According to Dr. Traub, this is reasonable in principle. But the bill’s intention and possible interpretations if passed are another matter. “Its broad categorization of deceptive or misleading acts, and its vagueness on state level policies could conceivably turn this bill into a tool to override existing state laws recognizing chiropractors and NDs as physicians,” he explained.
Dr. Traub believes that beneath all the high-minded rhetoric about patient safety, the AMA’s true motives are based on arrogance, ignorance, fear and resentment. “The arrogance is in the deep-seated conviction that conventionally trained physicians are somehow extraordinary, and should be the ONLY gatekeepers for ALL other healthcare professionals. The ignorance is in the substitution of fabrications for well-researched understanding. The fear and resentment relate to perceived loss of control some MDs feel in reaction to the evolution of non-MD/DO healing professions,” he said.
Long-term Effects of AMA Opposition to Alternative Healthcare
How will all this affect the practitioner channel within the supplement industry? It is difficult to say at this point. But NDs, chiropractors, and to some extent nurse practitioners have been very strong advocates for nutrition-based medicine and broader use of herbs. Restriction of their abilities to practice freely and legislative roadblocks to the further evolution of these professions could hinder the growth of the practitioner channel to the detriment, I believe, of public well-being.
Formal AMA opposition against those who provide natural healthcare alternatives could also have a chilling effect on holistically-minded MDs, the ranks of which have been growing in recent years. The AMA’s current sword-rattling, if it becomes state or federal policy, could put the “kibosh” on many integrative medicine endeavors aimed at creating a more egalitarian healthcare system that honors individual freedom of choice.
In the coming years, the naturopathic, chiropractic, nursing and holistic MD communities may very well need support—political and financial—from the natural products industry. I strongly hope that leaders of our industry will stand in solidarity with practitioners on the front line of what is shaping up to be a major challenge to the viability of natural medicine in this country.
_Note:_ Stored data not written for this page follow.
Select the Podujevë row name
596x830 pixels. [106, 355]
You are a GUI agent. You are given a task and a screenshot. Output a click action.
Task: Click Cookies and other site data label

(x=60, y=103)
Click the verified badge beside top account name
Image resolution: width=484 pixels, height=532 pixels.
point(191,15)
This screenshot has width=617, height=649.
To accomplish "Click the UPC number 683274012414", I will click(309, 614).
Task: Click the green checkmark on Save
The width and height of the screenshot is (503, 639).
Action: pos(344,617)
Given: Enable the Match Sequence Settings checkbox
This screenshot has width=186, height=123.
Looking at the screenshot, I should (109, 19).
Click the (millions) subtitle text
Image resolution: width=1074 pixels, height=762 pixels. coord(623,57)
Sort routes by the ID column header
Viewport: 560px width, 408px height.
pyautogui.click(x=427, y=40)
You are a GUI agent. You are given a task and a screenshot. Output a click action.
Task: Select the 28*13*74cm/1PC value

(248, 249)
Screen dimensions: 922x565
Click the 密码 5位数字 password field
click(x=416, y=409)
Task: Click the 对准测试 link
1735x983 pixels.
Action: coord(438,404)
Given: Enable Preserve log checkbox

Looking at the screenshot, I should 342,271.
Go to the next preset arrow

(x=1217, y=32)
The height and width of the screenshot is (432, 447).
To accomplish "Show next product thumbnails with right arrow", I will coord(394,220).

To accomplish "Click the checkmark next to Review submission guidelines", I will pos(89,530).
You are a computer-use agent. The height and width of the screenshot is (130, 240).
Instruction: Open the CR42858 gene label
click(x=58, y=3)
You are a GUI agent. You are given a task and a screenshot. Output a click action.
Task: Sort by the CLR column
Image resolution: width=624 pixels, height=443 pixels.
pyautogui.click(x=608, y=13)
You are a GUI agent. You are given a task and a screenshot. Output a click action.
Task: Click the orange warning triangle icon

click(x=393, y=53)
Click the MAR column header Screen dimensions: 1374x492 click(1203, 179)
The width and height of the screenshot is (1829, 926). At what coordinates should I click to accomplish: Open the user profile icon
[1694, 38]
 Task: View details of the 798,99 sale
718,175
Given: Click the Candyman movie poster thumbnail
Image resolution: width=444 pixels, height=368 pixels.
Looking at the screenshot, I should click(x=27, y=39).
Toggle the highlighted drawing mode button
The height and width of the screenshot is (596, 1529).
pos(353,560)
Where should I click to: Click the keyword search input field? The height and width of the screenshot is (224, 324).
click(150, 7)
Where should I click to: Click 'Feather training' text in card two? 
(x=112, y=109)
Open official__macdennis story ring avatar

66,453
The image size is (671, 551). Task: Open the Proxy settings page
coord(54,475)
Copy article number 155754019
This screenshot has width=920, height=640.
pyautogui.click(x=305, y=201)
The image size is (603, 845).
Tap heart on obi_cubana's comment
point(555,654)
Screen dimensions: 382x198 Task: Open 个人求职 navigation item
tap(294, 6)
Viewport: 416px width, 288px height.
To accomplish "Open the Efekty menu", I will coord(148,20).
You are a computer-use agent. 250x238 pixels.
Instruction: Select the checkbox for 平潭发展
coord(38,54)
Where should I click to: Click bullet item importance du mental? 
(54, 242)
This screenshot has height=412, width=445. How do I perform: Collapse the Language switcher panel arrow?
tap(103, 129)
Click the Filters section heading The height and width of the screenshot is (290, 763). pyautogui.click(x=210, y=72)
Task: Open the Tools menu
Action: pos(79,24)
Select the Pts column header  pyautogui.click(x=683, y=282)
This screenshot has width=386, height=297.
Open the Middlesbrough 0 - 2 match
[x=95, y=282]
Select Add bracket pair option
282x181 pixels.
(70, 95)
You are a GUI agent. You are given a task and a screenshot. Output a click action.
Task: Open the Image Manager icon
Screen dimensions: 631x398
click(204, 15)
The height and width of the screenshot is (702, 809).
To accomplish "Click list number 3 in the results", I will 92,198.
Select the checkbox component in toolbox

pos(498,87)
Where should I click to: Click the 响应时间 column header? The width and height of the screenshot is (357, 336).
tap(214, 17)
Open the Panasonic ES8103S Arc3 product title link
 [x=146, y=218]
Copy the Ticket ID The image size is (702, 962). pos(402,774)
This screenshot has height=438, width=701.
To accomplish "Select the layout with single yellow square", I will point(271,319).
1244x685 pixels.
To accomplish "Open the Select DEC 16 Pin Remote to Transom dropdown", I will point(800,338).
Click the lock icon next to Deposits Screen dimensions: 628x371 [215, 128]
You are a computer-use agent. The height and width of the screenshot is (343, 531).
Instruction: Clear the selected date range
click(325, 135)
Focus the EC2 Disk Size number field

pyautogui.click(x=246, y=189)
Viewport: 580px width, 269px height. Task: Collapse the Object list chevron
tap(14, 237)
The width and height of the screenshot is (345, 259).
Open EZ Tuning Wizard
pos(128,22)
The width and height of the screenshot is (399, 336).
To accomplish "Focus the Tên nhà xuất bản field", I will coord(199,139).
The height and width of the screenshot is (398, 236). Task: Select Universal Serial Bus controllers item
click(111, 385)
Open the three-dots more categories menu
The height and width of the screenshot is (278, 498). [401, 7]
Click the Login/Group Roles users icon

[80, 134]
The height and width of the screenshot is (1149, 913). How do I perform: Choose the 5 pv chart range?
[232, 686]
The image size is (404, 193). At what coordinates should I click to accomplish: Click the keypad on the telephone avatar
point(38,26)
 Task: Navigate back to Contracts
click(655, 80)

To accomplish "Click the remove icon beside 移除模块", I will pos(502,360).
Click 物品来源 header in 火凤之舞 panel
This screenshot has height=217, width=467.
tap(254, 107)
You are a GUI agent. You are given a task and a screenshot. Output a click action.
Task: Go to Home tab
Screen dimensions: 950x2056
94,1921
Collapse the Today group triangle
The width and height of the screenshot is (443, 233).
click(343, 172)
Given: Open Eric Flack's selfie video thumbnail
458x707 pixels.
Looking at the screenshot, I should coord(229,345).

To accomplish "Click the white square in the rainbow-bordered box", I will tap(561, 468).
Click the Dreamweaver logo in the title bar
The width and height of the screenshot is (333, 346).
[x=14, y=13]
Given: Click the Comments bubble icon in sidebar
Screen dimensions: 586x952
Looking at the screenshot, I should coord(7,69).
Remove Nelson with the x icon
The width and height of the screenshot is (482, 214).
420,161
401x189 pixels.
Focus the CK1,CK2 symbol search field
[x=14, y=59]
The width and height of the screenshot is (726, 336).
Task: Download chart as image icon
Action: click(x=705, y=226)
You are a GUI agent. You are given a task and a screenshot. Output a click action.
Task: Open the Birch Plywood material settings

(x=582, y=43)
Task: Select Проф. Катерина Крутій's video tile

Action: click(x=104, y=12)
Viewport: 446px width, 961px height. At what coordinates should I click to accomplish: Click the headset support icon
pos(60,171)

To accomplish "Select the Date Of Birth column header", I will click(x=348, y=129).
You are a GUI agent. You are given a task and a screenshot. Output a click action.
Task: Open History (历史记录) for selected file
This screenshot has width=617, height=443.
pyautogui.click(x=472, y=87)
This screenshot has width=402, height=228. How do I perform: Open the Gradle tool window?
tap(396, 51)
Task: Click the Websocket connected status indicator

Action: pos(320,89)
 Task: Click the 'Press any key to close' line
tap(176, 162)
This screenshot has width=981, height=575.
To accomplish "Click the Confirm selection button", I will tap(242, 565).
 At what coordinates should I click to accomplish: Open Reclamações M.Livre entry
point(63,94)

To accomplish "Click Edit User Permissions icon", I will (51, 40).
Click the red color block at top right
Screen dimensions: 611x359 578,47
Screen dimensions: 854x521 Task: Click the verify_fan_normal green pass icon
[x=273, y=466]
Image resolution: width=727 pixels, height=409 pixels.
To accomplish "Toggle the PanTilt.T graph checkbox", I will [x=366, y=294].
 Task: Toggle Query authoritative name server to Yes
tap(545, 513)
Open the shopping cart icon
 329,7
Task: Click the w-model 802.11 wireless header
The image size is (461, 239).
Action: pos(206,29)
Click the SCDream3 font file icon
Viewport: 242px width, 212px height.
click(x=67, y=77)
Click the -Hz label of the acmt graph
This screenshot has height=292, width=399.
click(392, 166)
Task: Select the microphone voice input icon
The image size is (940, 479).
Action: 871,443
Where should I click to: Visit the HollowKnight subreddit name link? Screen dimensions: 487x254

The AMA’s policies will only isolate conventional medicine and promote discord, rather than harmonizing healthcare under the basic purpose of patient care and patient choice. They will foster fanaticism and blind loyalty, rather than intelligent dialog. Recognizing the high level of responsibility all healing professionals must assume, we should affirm our commitment to promote appropriate standards for education, licensure and certification, to support appropriate practice and care management guidelines, and to facilitate communication and collegial relationships between all healthcare professionals.
The new resolution is under review by the AMA’s House of Delegates, and is one of several political moves clearly indicating the AMA’s intention to restrict non-MD healthcare practitioners and re-assert its role as the sole arbiter of healthcare practice.